Boom In Farm Land

According to the Independent, the price of farmland is rising at its fastest rate for more than 30 years as wealthy city dwellers and overseas buyers seek a slice of idyllic rural England and jittery investors rush to move their money out of stocks and shares because of the global credit crunch.

In contrast to falling residential and commercial property values, the average price of farmland rose by more than 10 per cent in the first quarter of 2008, according to a study of agricultural property sales which will be published this month. Arable land, in particular, has become so profitable that its average price has soared from £4,000 an acre in January last year to £5,500 an acre today.

According to the Royal Institution of Chartered Surveyors, the value of farmland rose by 28 per cent during the second half of 2007. The last time agricultural property prices increased at such a rate was during the late 1970s, when annual increases of 40 per cent were common. Knight Frank believes prices will continue to rise by between 10 and 20 per cent this year.

The increases are being fuelled by the astonishing demand for agricultural holdings at a time when food prices are at an all-time high and when very little farmland is coming up for sale. Savills Private Finance, an independent mortgage broker, said the amount of land coming on to the public market each year was down from about 600,000 acres per year in the 1960s to 125,000 acres a year today.

The price of wheat and other cereals has more than doubled in 12 months. While that means the cost of food is going up, it has also improved the profitability of arable farming and made it an attractive investment. At the same time, Britain’s agricultural land is attracting interest from abroad.

While more and more British farmers are buying up farms in Russia and the former Soviet states, our farmland is relatively cheap by western European standards. Fifteen per cent of British farms are now sold to overseas buyers. Last year, the Dutch overtook the Irish as the chief foreign purchasers, snapping up 6 per cent of the available property, compared to Ireland’s 5.5 per cent.
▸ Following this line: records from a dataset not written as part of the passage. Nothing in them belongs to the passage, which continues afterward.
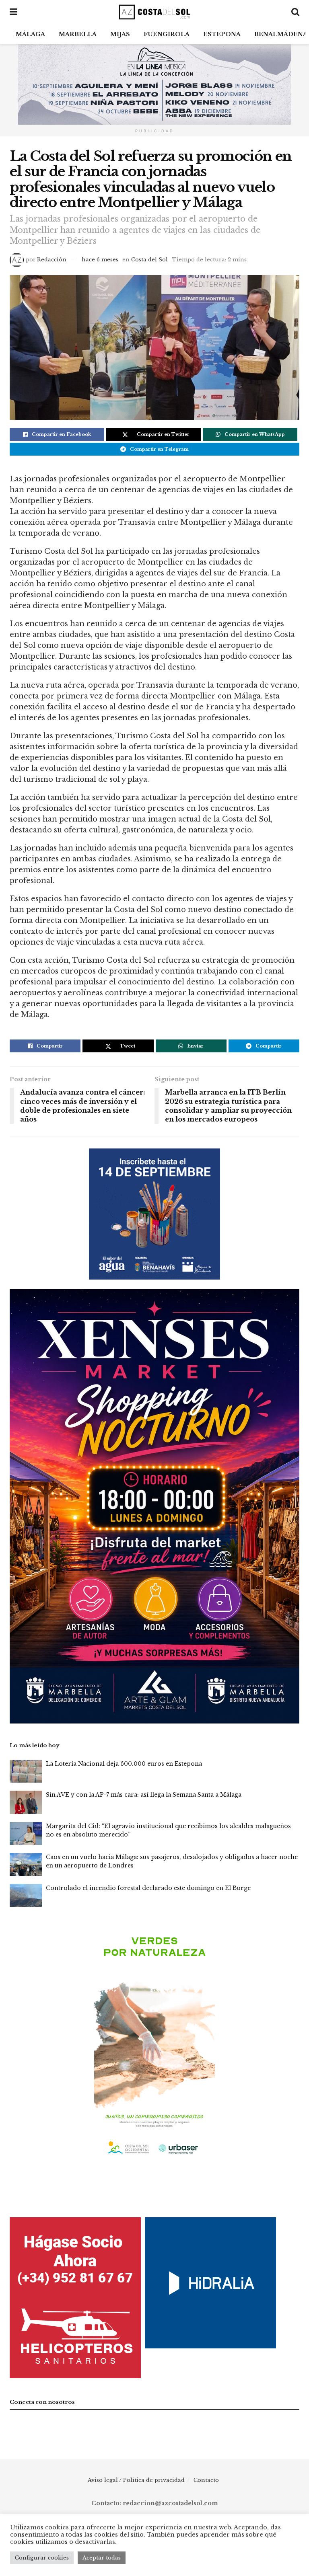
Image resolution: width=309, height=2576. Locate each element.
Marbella (78, 34)
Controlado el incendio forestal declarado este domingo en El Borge (148, 1888)
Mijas (120, 34)
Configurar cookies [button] (42, 2557)
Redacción (51, 259)
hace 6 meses (100, 259)
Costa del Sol (149, 259)
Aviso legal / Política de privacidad (136, 2480)
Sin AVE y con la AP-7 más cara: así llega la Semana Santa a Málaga (143, 1794)
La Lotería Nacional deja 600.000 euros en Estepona (124, 1763)
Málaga (30, 34)
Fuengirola (167, 34)
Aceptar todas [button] (101, 2557)
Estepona (222, 34)
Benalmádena (280, 34)
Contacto (206, 2480)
Investors from Denmark bought 3 per cent, as did others from Sweden, Norway and Finland. While studies show that the Irish tend to favour farmland in the west of England, northern European buyers are looking increasingly to East Anglia.

The boom in agricultural property is mirrored across the Atlantic. The most recent figures from the US Department of Agriculture show that the price of an average acre of arable land rose by 13 per cent in 2007 and is likely to go up by a further 15 per cent this year.